I chose the new 2011 Volkswagen Jetta TDI. Made at a new factory in Mexico, it ticked all the boxes. Over 900km per tank of diesel? Check. Lower emissions than most regular gas cars? Check. Same interior space as the old Passat? Check. Way cheaper than an Audi with the same engine or BMWs with similar engines? All check.
I was saving money, driving with Turbo amounts of power, and feeling good about my impact on the earth. I bragged to my Prius-owning environmentalist neighbours that on highways, my TDI was better.
Then the scandal hit – like millions of other cars, my VW was factory-fitted with software that cheated regulators’ emissions tests. Even though I’m saving money on fuel, I’ve been spewing way more toxins than I was told both when I bought it, and in continuous messaging from VW over the last 5 years. VW ex-boss Martin Winterkorn faces fraud charges now.

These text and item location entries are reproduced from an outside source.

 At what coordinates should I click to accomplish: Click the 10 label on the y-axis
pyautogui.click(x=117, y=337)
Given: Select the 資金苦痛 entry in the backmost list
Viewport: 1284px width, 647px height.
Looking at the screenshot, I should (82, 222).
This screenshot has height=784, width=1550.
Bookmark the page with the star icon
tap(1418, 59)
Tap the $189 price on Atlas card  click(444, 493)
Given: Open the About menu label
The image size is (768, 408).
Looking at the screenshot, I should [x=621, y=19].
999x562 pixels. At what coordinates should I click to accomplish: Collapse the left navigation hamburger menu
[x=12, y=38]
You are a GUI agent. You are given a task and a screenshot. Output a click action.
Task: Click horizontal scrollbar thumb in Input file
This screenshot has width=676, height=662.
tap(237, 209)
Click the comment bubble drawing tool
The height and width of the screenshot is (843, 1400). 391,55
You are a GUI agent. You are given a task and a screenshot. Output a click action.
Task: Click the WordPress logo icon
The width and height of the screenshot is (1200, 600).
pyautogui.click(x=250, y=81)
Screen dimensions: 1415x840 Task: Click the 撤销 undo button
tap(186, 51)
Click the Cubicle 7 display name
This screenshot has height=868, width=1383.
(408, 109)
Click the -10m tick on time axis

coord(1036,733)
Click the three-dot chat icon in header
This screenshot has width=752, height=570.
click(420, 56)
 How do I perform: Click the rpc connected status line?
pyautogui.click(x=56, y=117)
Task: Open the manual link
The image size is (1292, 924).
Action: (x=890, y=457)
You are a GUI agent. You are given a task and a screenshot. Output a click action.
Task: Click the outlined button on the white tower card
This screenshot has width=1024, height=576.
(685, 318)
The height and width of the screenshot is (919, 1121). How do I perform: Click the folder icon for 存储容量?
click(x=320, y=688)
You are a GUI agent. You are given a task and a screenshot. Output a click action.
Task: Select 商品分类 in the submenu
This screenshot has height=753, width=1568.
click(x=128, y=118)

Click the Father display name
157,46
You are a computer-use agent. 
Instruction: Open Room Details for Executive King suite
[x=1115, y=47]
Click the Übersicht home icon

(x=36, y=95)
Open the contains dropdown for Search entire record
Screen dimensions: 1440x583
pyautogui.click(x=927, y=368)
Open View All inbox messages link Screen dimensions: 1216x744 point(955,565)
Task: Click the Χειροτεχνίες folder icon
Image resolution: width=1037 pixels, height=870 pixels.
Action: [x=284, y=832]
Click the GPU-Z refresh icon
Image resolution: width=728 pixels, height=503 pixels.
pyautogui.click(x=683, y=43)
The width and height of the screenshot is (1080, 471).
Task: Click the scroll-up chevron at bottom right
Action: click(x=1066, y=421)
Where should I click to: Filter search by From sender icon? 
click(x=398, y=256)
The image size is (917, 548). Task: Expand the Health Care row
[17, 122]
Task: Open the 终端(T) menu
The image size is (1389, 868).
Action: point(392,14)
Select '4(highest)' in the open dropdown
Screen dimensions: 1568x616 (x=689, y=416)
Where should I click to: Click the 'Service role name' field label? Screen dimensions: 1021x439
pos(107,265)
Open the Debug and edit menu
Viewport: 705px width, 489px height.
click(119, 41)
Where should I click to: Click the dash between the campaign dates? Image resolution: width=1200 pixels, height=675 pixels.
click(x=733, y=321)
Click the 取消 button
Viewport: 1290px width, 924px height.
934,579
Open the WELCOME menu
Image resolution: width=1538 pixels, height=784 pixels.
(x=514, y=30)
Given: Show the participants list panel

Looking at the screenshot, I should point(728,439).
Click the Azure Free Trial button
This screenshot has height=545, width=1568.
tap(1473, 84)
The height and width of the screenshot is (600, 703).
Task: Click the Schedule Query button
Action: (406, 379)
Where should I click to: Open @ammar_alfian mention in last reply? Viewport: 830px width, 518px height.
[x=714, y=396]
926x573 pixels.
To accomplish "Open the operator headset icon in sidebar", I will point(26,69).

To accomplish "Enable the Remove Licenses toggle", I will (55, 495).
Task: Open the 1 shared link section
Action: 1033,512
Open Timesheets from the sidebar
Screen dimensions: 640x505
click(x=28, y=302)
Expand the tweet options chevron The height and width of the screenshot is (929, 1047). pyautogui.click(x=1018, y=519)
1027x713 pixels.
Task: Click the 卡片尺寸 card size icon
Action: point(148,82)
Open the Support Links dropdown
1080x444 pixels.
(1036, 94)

What’s the brand take from an owner/driver? VW’s dirty decision means I bought a more polluting car than the one I thought I was buying, and this has led to a number of rational and emotional minus points:
- I’ve gone from being the guy with a less polluting car to a guy who pollutes a lot
- I’m embarrassed about driving my car every day
- People laugh when I tell them which car I drive, and want to talk about the scandal
- While idling at an intersection some millennials pointed at me funny, and so on..
Recalling my car and removing the cheating software may be important to governments and regulators, but it is pointless for an owner. The car will still pollute, and I am still the owner of a product that is not the same as I was promised.
My car is not worthless – it drives great – but it is worth less. Because new buyers of used VW TDIs expect to experience similar embarrassment and shame to mine, they expect significant cash discounts to compensate. My car is worth a lot less in resale than two weeks ago, and when you boil it down, that is the financial effect of VW’s fraud for every owner who bought from a dealer.
Figuring out and paying that discount – the difference between what people’s used cars were worth before the story broke and after – is the starting point for any compensation VW should offer to every owner who bought new.